** Task objective **
Only the lines from the one containing "Website by Curious Media (713, 1542)" to the end of the entries should be written out, each exactly as it stands, both ends included.

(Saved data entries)
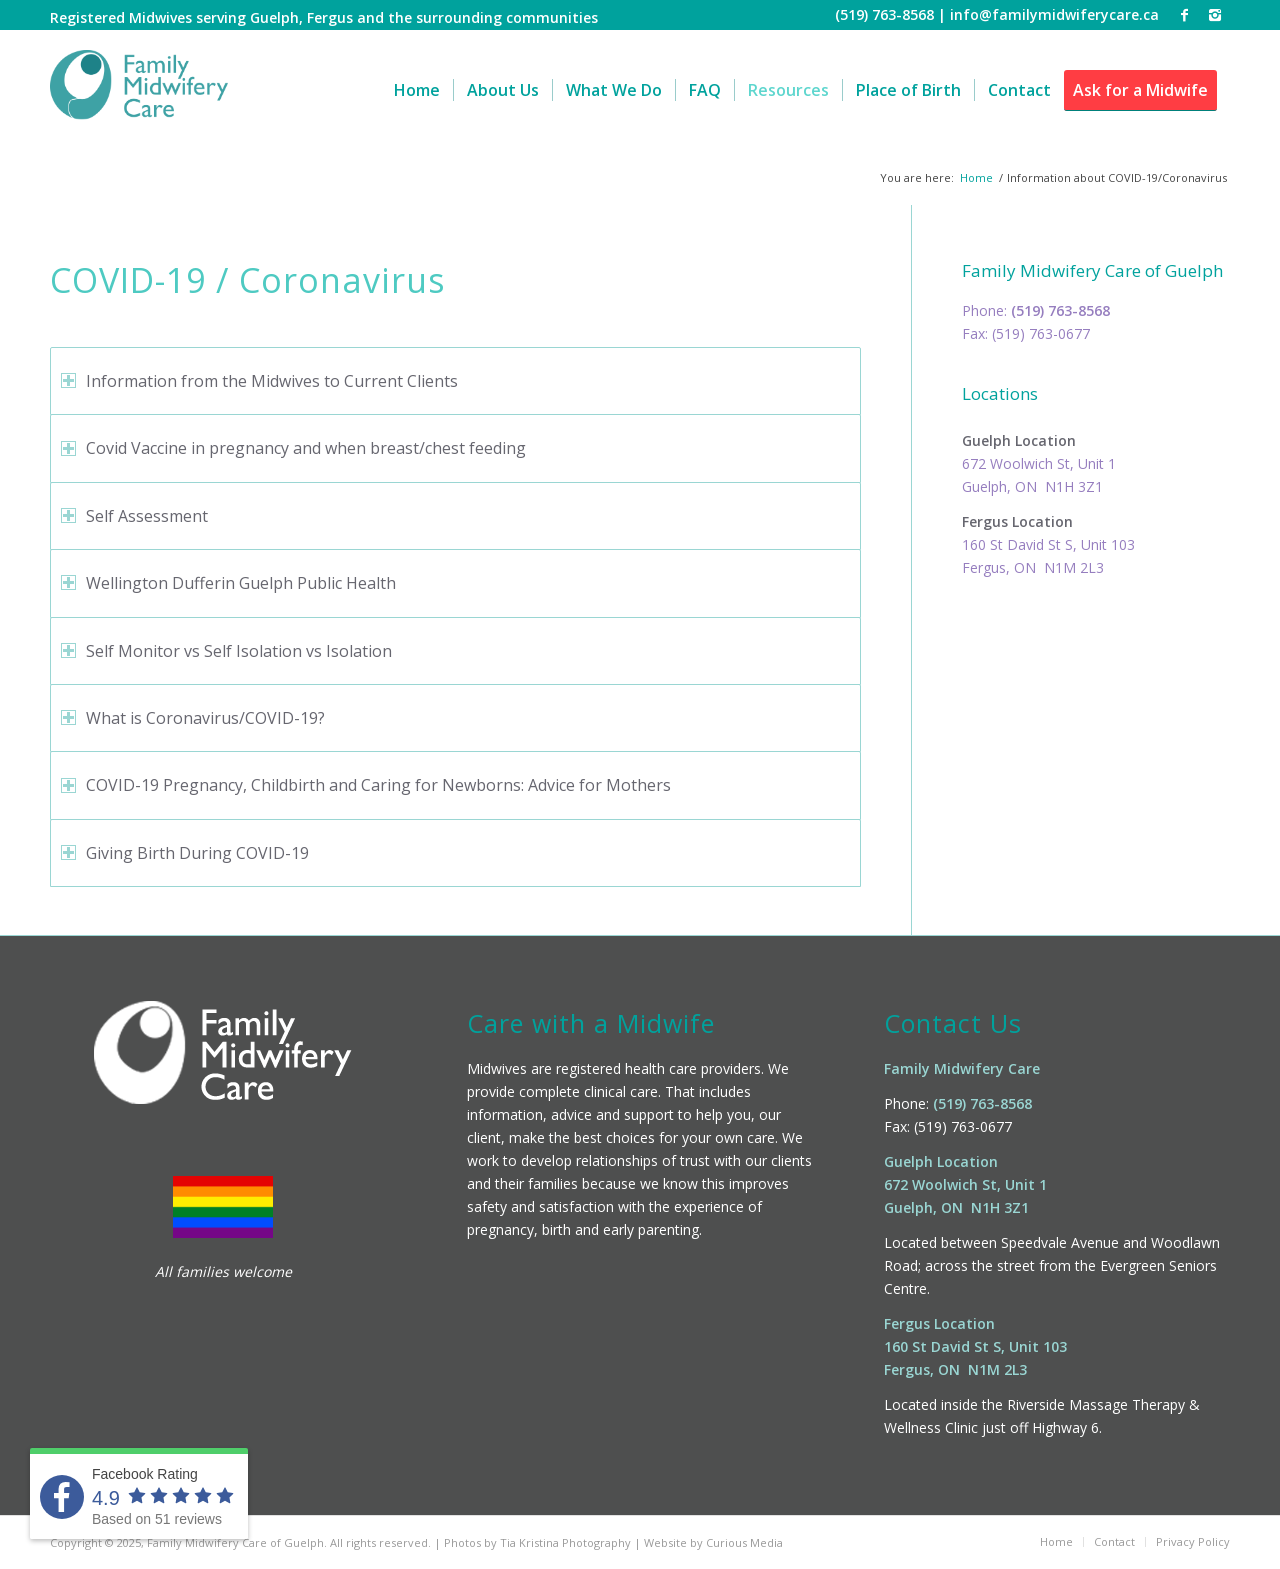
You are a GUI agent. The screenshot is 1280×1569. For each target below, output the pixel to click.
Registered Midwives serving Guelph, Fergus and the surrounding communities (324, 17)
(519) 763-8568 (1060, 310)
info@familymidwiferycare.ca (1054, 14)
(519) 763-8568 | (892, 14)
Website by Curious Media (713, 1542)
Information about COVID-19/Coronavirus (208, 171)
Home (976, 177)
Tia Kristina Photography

** Result of this exercise **
Website by Curious Media (713, 1542)
Information about COVID-19/Coronavirus (208, 171)
Home (976, 177)
Tia Kristina Photography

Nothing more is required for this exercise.